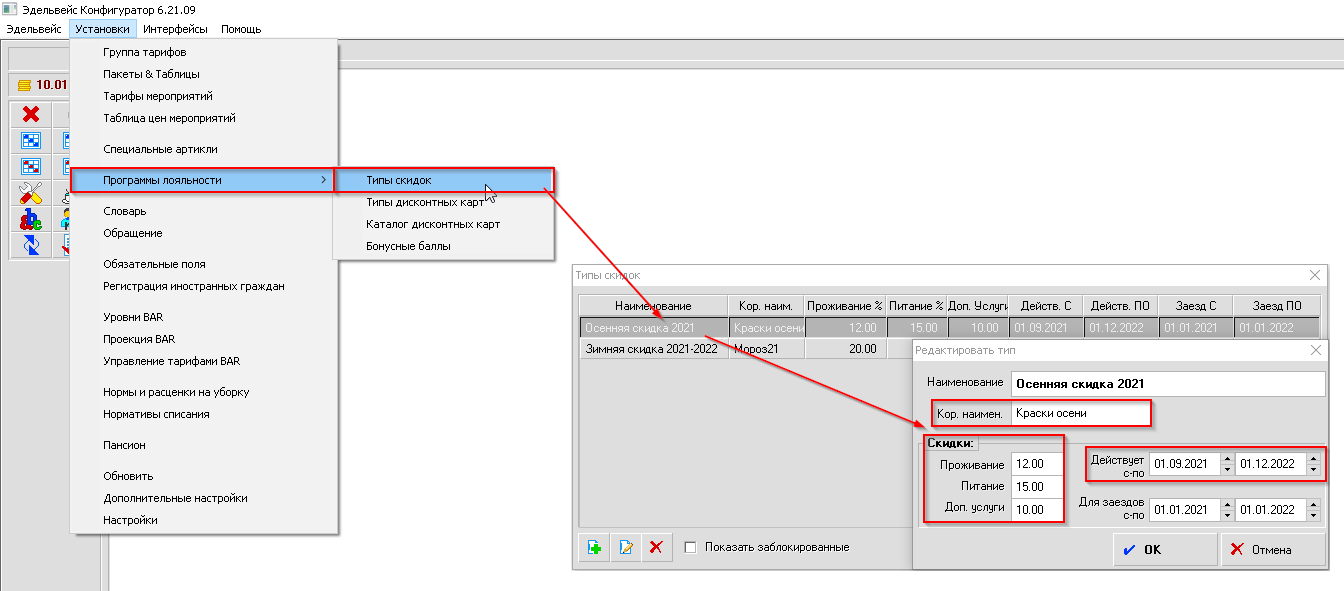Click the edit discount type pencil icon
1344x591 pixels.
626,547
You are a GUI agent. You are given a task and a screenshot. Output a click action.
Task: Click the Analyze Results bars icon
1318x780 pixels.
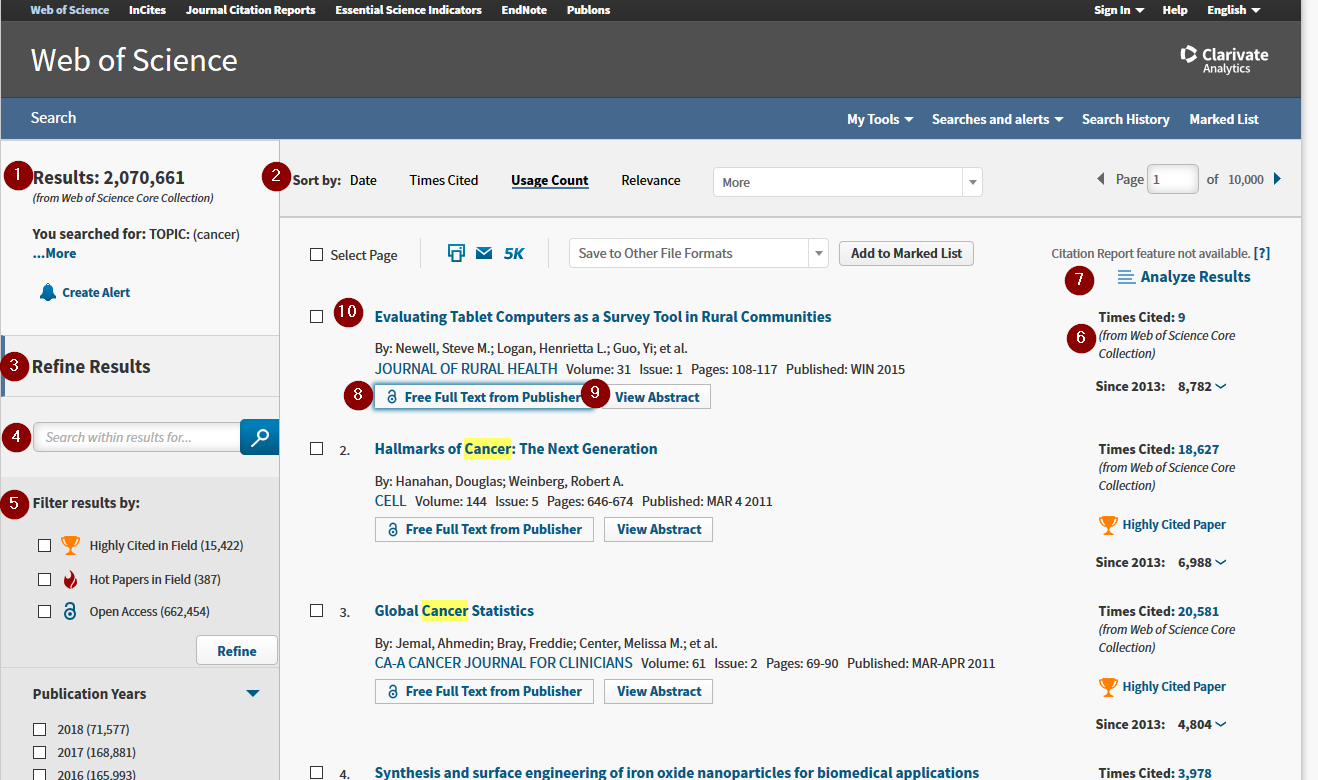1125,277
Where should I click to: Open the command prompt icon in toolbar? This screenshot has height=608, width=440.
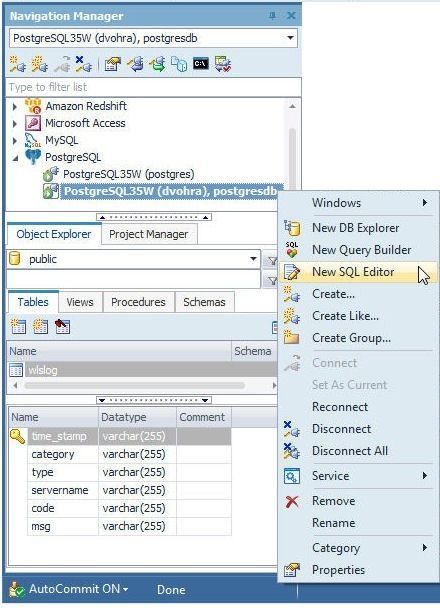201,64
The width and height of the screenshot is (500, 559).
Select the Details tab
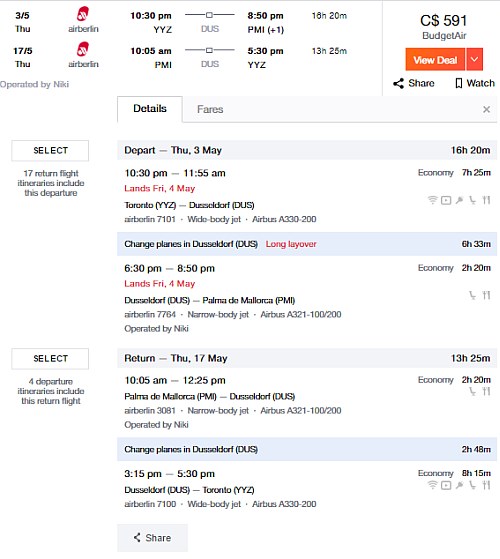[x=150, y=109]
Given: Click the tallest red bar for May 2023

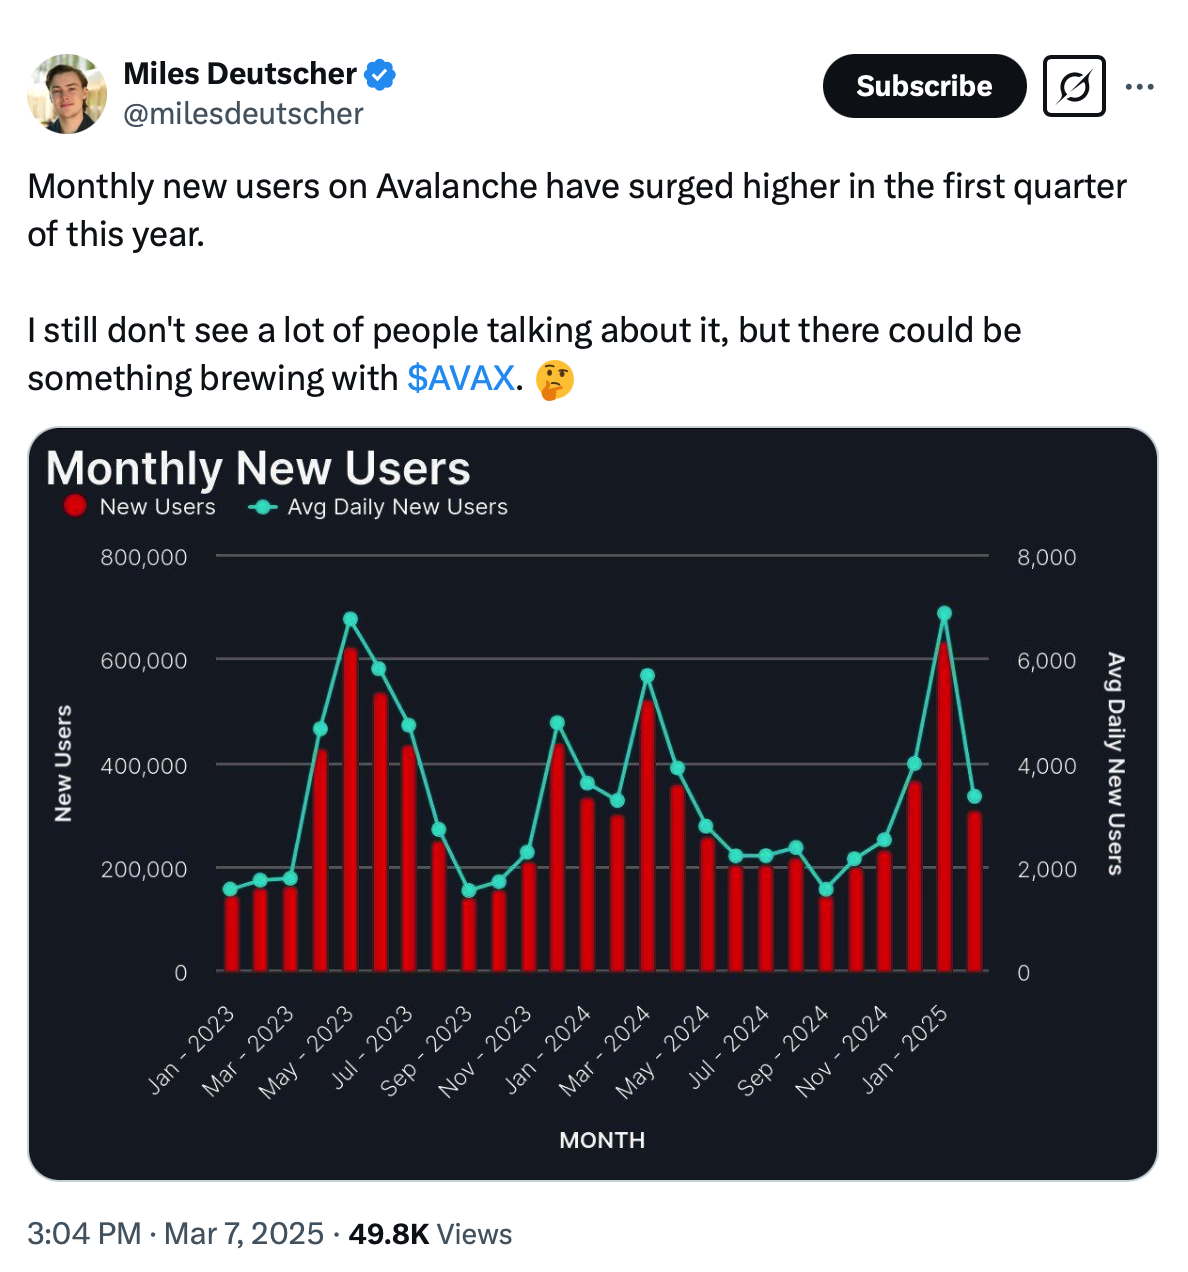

WHAT THE TASK ASKS
Quote everything from the line containing "Where should I" down to the end of the data, both ends included, and leave out the pictures.

RESULT OF THE EXERCISE
Where should I click to: Open the command prompt icon in toolbar? This screenshot has height=608, width=440.
201,64
The width and height of the screenshot is (500, 559).
Select the Details tab
[x=150, y=109]
Given: Click the tallest red bar for May 2023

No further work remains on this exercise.